Novartis in political row after denying Belgian toddler compassionate access to gene therapy
The controversy over Novartis’ ultra-pricey gene therapy Zolgensma has intensified after it allegedly refused to supply the one-off therapy to a sick toddler in Belgium on compassionate grounds.
According to The Brussels Times, the family of the toddler named Pia, who suffers from the ultra-rare disease spinal muscular atrophy (SMA) have been running a crowdfunding campaign to pay for treatment with the world’s most expensive drug.
Pia’s family have raised the 1.9 million euros needed to pay for Zolgensma, which has not yet been approved in Europe.
However, according to the report Belgium’s health minister Maggie De Block said the company had refused a request for compassionate use for Zolgensma (onasemnogene abeparvovec).
Compassionate use is allowed in EU laws under strict conditions, where governments can request that patients receive unauthorised medicines if there is no satisfactory alternative and they cannot enter clinical trials.

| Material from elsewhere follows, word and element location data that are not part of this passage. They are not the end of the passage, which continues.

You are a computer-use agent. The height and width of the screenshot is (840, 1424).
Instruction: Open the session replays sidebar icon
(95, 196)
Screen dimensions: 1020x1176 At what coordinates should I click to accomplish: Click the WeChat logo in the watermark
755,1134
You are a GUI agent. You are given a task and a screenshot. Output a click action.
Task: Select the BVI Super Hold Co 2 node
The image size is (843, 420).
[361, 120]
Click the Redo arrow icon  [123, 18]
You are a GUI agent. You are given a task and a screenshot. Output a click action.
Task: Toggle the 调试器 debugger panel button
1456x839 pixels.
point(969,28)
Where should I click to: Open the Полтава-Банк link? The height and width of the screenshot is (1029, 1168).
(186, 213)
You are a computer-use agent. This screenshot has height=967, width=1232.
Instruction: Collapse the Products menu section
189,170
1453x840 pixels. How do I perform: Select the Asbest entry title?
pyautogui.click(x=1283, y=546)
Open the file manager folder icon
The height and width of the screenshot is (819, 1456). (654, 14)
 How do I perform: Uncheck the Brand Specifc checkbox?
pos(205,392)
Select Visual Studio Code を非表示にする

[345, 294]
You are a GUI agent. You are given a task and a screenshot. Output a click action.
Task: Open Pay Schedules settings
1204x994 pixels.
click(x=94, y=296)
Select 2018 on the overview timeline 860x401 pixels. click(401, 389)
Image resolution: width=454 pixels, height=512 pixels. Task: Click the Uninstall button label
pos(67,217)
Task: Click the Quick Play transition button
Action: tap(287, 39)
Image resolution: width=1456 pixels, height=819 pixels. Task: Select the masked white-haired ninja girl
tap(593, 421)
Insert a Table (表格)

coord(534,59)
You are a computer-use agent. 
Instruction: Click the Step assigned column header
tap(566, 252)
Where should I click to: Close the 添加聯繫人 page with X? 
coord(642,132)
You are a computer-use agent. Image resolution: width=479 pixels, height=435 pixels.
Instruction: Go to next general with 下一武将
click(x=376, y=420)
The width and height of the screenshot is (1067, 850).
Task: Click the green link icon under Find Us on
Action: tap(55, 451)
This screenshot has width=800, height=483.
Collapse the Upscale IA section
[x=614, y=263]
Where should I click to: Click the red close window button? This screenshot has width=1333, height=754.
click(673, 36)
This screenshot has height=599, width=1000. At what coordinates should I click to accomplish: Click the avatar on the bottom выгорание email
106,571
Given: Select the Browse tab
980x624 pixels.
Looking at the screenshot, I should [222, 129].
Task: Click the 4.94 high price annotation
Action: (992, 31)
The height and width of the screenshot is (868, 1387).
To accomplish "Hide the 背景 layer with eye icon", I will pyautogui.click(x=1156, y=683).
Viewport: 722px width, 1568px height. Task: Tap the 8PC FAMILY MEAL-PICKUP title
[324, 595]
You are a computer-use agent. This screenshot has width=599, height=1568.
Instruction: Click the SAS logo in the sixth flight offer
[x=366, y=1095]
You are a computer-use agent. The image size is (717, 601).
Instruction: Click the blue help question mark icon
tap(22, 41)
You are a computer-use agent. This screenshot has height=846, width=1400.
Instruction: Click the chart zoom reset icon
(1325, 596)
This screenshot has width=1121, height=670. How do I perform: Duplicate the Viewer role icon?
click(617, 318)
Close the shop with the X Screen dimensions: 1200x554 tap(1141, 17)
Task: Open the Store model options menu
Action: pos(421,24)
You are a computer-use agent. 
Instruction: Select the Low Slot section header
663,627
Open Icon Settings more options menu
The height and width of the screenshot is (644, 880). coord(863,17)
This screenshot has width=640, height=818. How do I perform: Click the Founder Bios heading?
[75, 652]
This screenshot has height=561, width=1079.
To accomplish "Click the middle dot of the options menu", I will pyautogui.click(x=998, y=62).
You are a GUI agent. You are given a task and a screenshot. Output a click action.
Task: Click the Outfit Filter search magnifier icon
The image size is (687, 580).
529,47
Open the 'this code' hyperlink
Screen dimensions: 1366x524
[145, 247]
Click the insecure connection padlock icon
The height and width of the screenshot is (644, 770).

The Brussels Times reported that De Block’s spokesperson Audrey Dorigo said Novartis had rejected a request for compassionate use, even though the government considered that all conditions were met.
Dorigo told the website that the “refusal is not justified” and cited cases where other pharma companies have agreed to provide unapproved drugs under compassionate use arrangements.
Novartis has issued a statement, saying that it did not comment on individual patient cases, and adding that the drug had been priced “cost effectively” in the US based on Novartis’ analysis of the one-time transformative therapy.
The company added in a statement that “healthcare systems need to find new ways to organise care and provide coverage for treatments that provide a lifetime of benefits.
“As an industry, we are committed to maintaining and intensifying an open dialogue with all stakeholders, to find solutions together to bring new therapies to patients who can benefit in Belgium and elsewhere,” Novartis said.
Zolgensma is under review in Europe, but in July it emerged that the European Medicines Agency’s CHMP scientific committee had removed Zolgensma from an accelerated assessment programme.
The Committee for Medicinal Products for Human Use (CHMP) did not announce the reasoning behind the decision, which means the gene therapy will be reviewed in 210 days rather than the accelerated 150 days.
This paves the way for a potential approval in the final quarter of this year, or the first quarter of 2020 depending on how the review proceeds.
The company is also at the centre of an argument over Zolgensma in the US, where the gene therapy has been approved since May.
Last month politicians urged the FDA to take tough action against Novartis for failing to disclose that manipulated non-clinical data had been included in the Zolgensma filing dossier.
The information dates back to when the drug was in very early development by the biotech AveXis, before Novartis’ $8.7 billion takeover in April last year.